DSpark is not a new model. It is the standard DeepSeek-V4-Pro checkpoint -- 1.6 trillion total parameters, 49 billion activated per forward pass, one million token context window -- with a speculative decoding module from the DeepSpec project added for inference acceleration. According to the model card, this variant requires only 27% of the single-token inference FLOPs that DeepSeek-V3.2 uses at 1M-token context, and uses just 10% of its KV cache. Those numbers, if they hold on real workloads, materially change the unit economics of serving long-context requests at scale.

The underlying architecture uses a hybrid attention scheme combining Compressed Sparse Attention and Heavily Compressed Attention, along with Manifold-Constrained Hyper-Connections for signal propagation stability across the deep stack. The model was pre-trained on more than 32 trillion tokens and uses FP4 and FP8 mixed precision -- experts in FP4, other parameters in FP8 -- a combination that can improve throughput but constrains which hardware configurations can run it efficiently, a detail the model card does not fully spell out.

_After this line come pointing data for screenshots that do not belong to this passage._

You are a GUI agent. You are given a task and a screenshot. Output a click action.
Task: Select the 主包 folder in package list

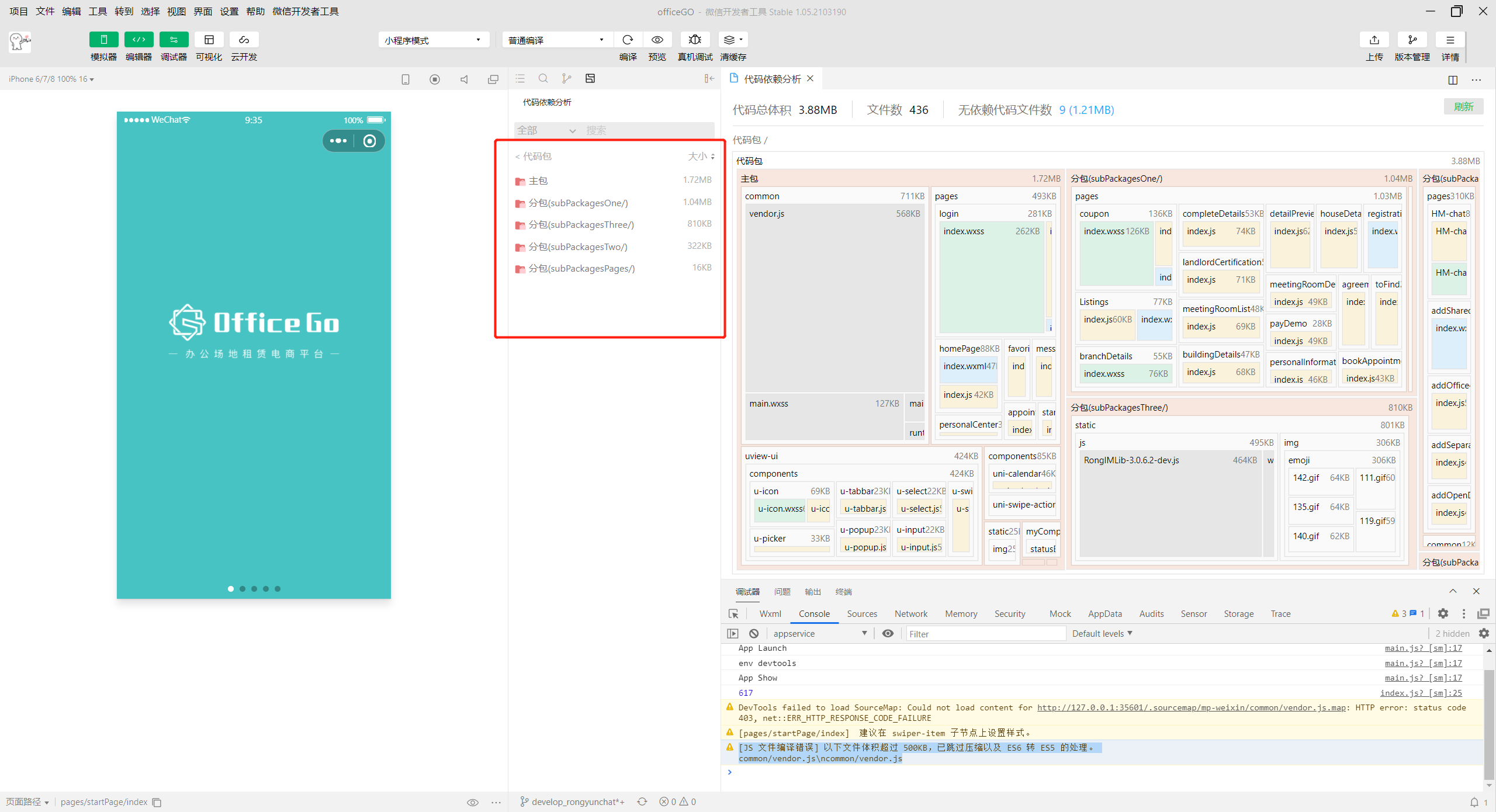538,181
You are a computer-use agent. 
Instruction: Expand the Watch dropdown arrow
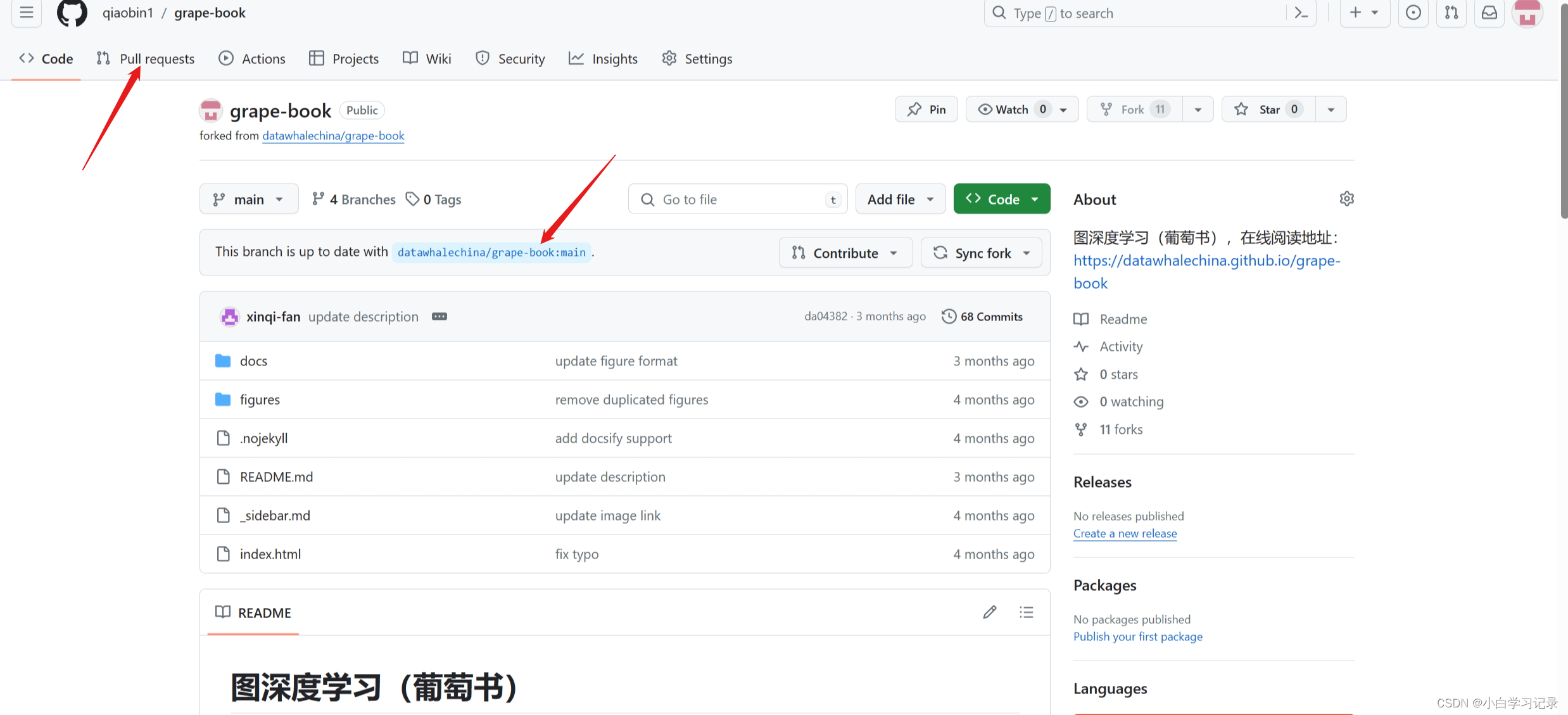coord(1064,108)
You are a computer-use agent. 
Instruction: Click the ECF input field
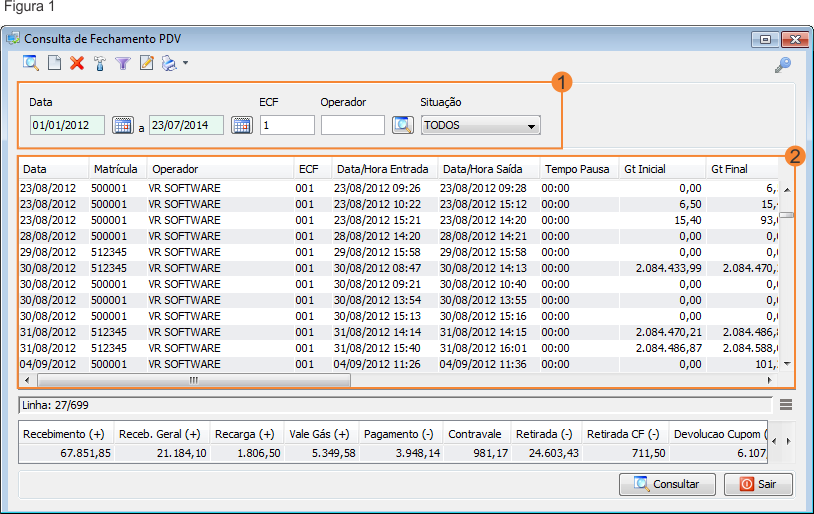(287, 125)
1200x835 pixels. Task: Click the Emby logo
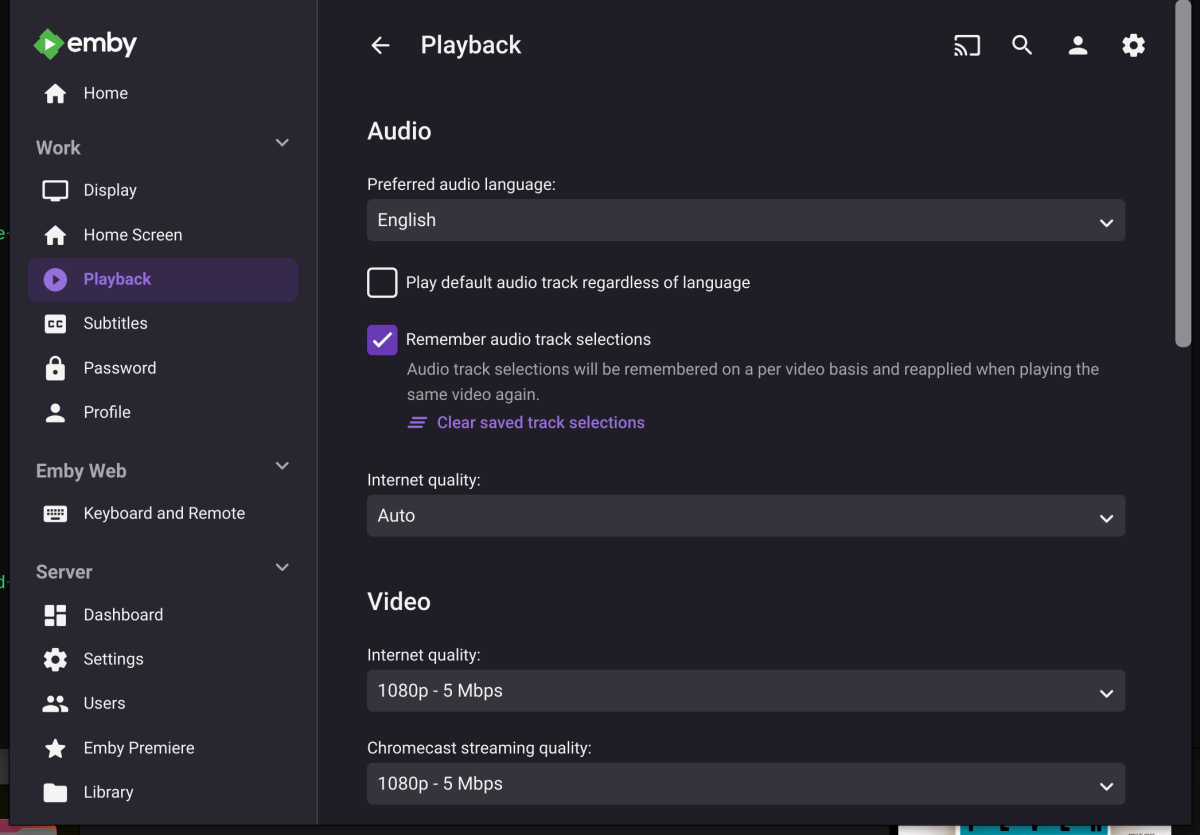(x=85, y=44)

The benchmark scores attached to the release are for a variant called DeepSeek-V4-Pro-Max rather than the DSpark checkpoint specifically, which is worth noting before treating the efficiency and quality numbers as a matched pair. Among those reported figures: 93.5% on LiveCodeBench (described as the highest among compared peers), 80.6% on SWE Verified, and a Codeforces rating of 3206. The model trails on some axes -- MMLU-Pro is 87.5% against 89.1% for Opus-4.6 Max, and SimpleQA-Verified at 57.9% falls well behind Gemini-3.1 at 75.6%. What the release does not give you is a direct quality comparison between DSpark and the non-speculative variant, which is the most important number for anyone evaluating whether the efficiency tradeoff is worthwhile.

The MIT license and immediate support for vLLM and SGLang mean commercial deployment and community fine-tuning can begin now. Inference providers absorbing the cost of long-context requests, and teams building legal, scientific, or large-codebase pipelines that actually need the context length without negotiating API terms, are the clearest near-term beneficiaries. How quickly those teams can access the efficiency gains in practice depends on whether the FP4+FP8 precision requirements are achievable on the hardware they already have.